— Start of Source document —

# Baby Blanket on S shape loom



## jbyers

Has anyone come up with a easy pattern for a baby size blanket done on the s shape loom. I have one now and would love to make some baby blankets for charity. I am not sure how many stitches to do, type of yarn (guessing worsted weight I have a 1/2" size loom). And what would be a nice easy pattern. ( For someone who is new at this). Looking forward to your help.  

Judy


----------



## Moisey

A lady on here knows a great deal about looms & knits very
large blankets just about full-time & sells them.
Her Avatar name is Cache & traced this on Search, above
& typed in Knitting Looms.

http://www.knittingparadise.com/t-274419-1.html

Hope this works for you.
If you PM her you may get her to help you but a warning,
she is always very busy & some KP'ers could not get hold
of her for a while. Other ladies may be able to help out.
Good luck
Moisey


----------



## Moisey

Chache, sorry, correct name.


----------



## jbyers

Thank you I have tried 2 or 3 times to get a hold of Chache but she never answers back. I have PM her and nothing. Has anyone had luck getting her to answer?????


----------



## LEE1313

Judy,
go to the HOME page, and way at the bottom is a section for LOOMs.
I would start there for help.
I don't loom so I am clueless.
Also check YOUTUBE and maybe Ravelry.com. There are 92 patterns on Ravelry. Not sure what type of loom is used. Start there maybe


jbyers said:


> Has anyone come up with a easy pattern for a baby size blanket done on the s shape loom. I have one now and would love to make some baby blankets for charity. I am not sure how many stitches to do, type of yarn (guessing worsted weight I have a 1/2" size loom). And what would be a nice easy pattern. ( For someone who is new at this). Looking forward to your help.

— End of Source document —

Stated goal:
Reproduce the passage of the loom blanket thread from "Thank you I" to "section for LOOMs.".

— Start of Given data —

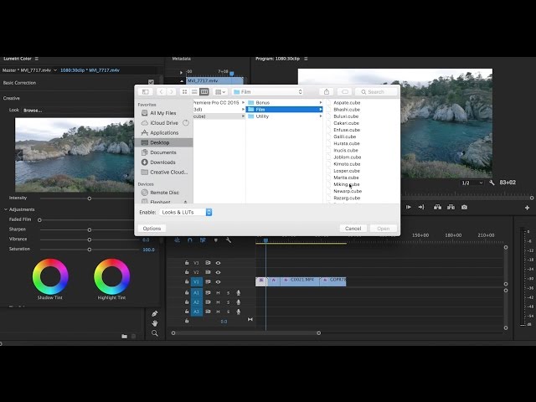Collapse the Adjustments section
536x402 pixels.
[x=6, y=209]
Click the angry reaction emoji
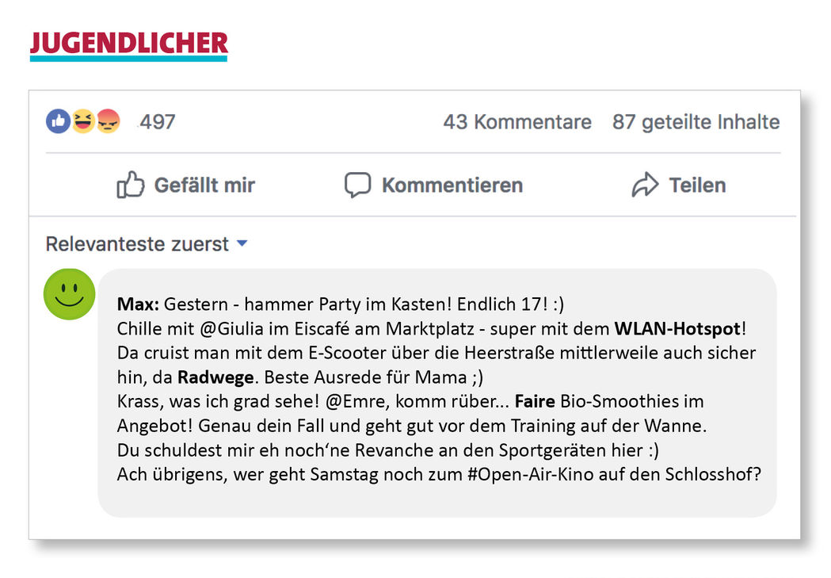The width and height of the screenshot is (831, 578). (x=108, y=121)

— End of Given data —

Problem solution:
Thank you I have tried 2 or 3 times to get a hold of Chache but she never answers back. I have PM her and nothing. Has anyone had luck getting her to answer?????


----------



## LEE1313

Judy,
go to the HOME page, and way at the bottom is a section for LOOMs.